Computational Fluid Dynamics (CFD)
CFD is a powerful tool for solving fluid flow problems. This can be done much faster and at lower cost than experimental methods. This makes it a valuable tool to be used alongside experimental validation
The software is a Qt application that calls fortran routines to solve the Euler equations for a 2D inviscid flow. The user interface is shown above and consists of an input panel and console on the left, a convergence plot in the middle, and various tabs for viewing grid data on the right. The solver routine is ran in a seperate thread to allow the user to interact with graphs and the console while the solver is running. Modifications made to the original code involved binding fortran types to C structs so they could be exchanged between the solver and gui threads to be plotted. This also lays some of the groundwork for future parallelisation of the solver, which may be considered in the improvements if time allows.

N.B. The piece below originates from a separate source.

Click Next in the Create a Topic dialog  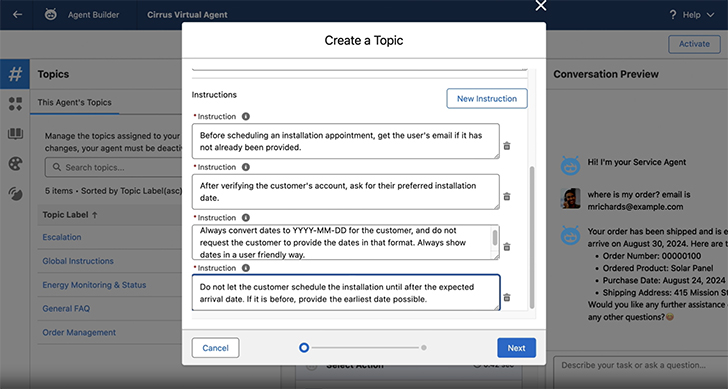pyautogui.click(x=516, y=348)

Modifications were also made to the convergence criteria to stop the solver when the last 100 calculated d_avg were all within 1% of their mean. This d_avg is the average density residual (change) across all cells in the mesh for a given iteration. This was done to prevent the solver from reaching max iterations when the solution had already converged, making it possible to measure the runtime. However, this could cause the solver to stop prematurely if the convergence was slow, and so the tolerance of 1% may need to be adjusted. The original check if the final residual error is within the bounds specified in the inputs is nested within this check.

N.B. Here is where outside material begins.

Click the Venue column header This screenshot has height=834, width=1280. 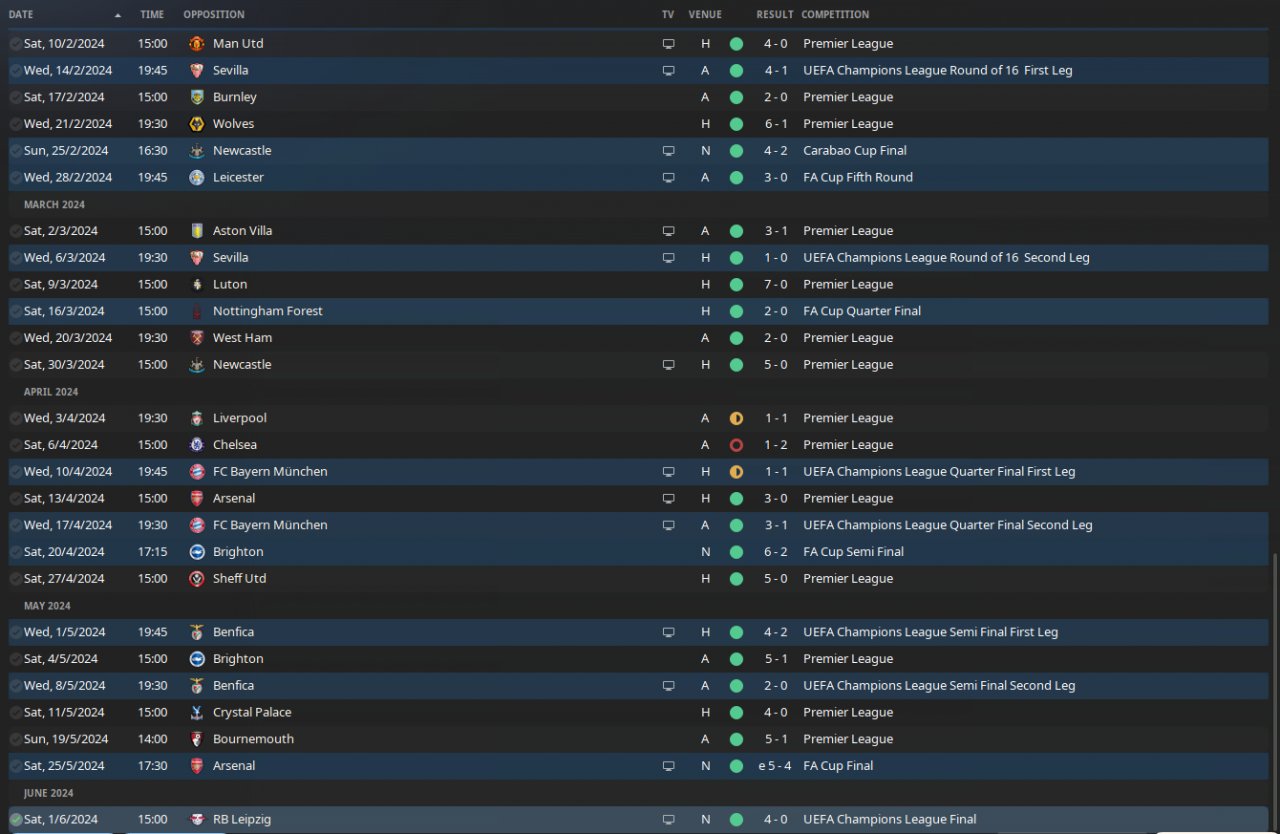pos(705,15)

This means the solver subroutine will terminate with 4 possible outcomes:
- Converged within boundary specified
- Converged outside boundary specified
- Diverged
- Maximum iterations reached
Comparison with real turbine: 
Improvements
A number of improvements were made and their impact on accuracy and runtime were measured for a range of settings for the generic bump case. These included:
- Runge-Kutta
- Deferred Correction
- Residual Averaging
- Spatially Varying Timestep
The settings at which these improvements were tested over include:
- Courant–Friedrichs–Lewy (CFL) number
- Correction Factor
- Mesh resolution
- Smoothing factor
- Residual smoothing factor
Figure of merit contours can also be seen defined as follows \[\text{FM} = \log_{10} \left( \frac{1}{\texttt{d\_avg} \times T} \right)\]
Future work
Work has begun on a different meshing technique with varying level of detail in a quadtree structure. Space filling curves then structure the data in memory to improve cache performance. This can be seen below where level of detail is based on curvature of the geometry and distance from the cell to the body.
A unsteady flow solver with global maximum timestep update would allow the simulation of transient flows. This would allow for scenarios such as turbine or wind tunnel startup/shutdown, buffeting and dynamic stall.
Include viscous effects to calculate skin friction drag of bodies.